After a year assisting legendary coach Tony Shaver at Hampden-Sydney (where he coached a young Durant "Dee" Vick '94 and an even younger Ryan Odom, helping lead the Tigers to the Division III Sweet Sixteen), Turner spent six years at ACC powerhouse Wake Forest under Odom's father, three-time ACC Coach of the Year Dave Odom. With that experience came the opportunity to develop one of the most decorated players to emerge from Wake Forest: future NBA-great Tim Duncan. Turner's time with the Golden State Warriors brought a similar opportunity to coach NBA-superstar Stephen Curry. "Not too many people have been lucky enough to work with two guys who have been two-time NBA MVPs," notes Turner. "Tim and Steph are both grounded with values that I admire, and that contributed to them being great teammates and successful people. Both are men of incredible character who have great minds for the game, a passion for basketball, and a focus on improvement."
Turner calls his time in the NBA "the most exhilarating and exciting of my life." He continues, "Coaching at that level was an amazing learning experience. The players are the most driven and committed I've ever seen, and they're appreciative of coaching." He left the NBA to return to collegiate athletics, however, believing that was where he could make a difference. "People ask me, 'What's it like in the big time?' I truly believe the big time is where you are. For me, if it's important enough for young athletes to engage every day, to work to improve, to accomplish something as a team, to work for something bigger than the team—that's big time."

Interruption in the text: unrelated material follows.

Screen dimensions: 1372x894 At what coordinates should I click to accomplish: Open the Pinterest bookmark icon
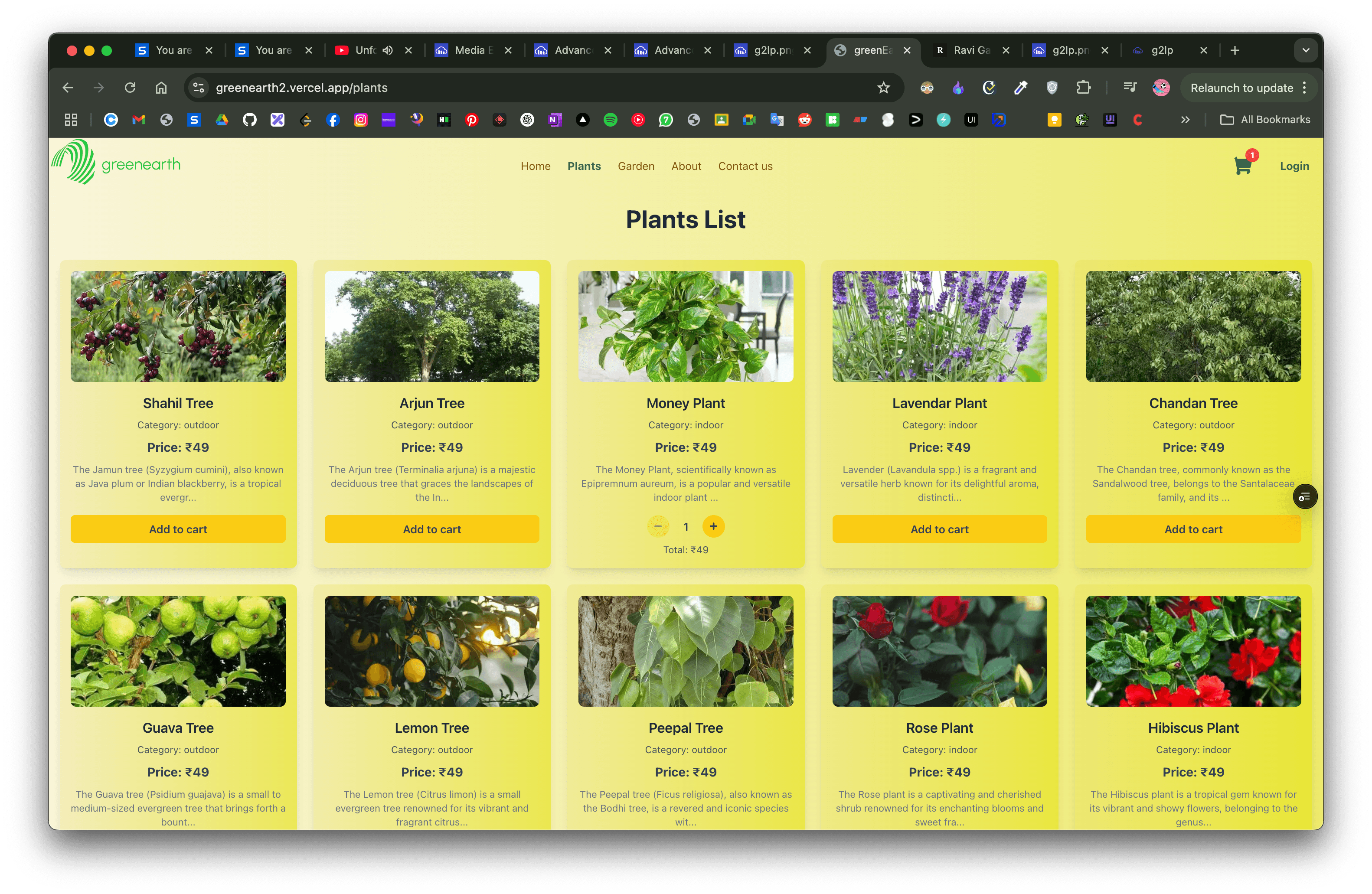coord(471,120)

For Odom, the initial draw to a graduate assistant job with the University of South Florida's basketball team was a chance to remain connected to the game he loves. "I wasn't ready to give the game up when my time playing at Hampden-Sydney was done," he says. And as the son of a now-retired basketball coaching legend, he was familiar with the profession. What began as a way to extend his time on the court quickly morphed into a calling, though. Odom explains, "First I loved seeing the other side of the game, then I began to understand the impact coaches can have on these kids at a meaningful time in their lives. That's not something I take lightly, and that's why I'm still coaching today."
In fact, it was character development that drew Turner back to collegiate sports after his six-year foray into the NBA. He explains, "Mentorship is a huge part of why I do what I do—but the NBA is a business that's entirely about winning. College sports are different; we're coaching guys at the time when their character and leadership qualities are developing. It's fun to help build qualities that will lead to more success, but it's also rewarding to teach guys to be resilient when they face a lack of success. More than wins and losses, what matters to me as a coach is to see improvement in the people I'm working with."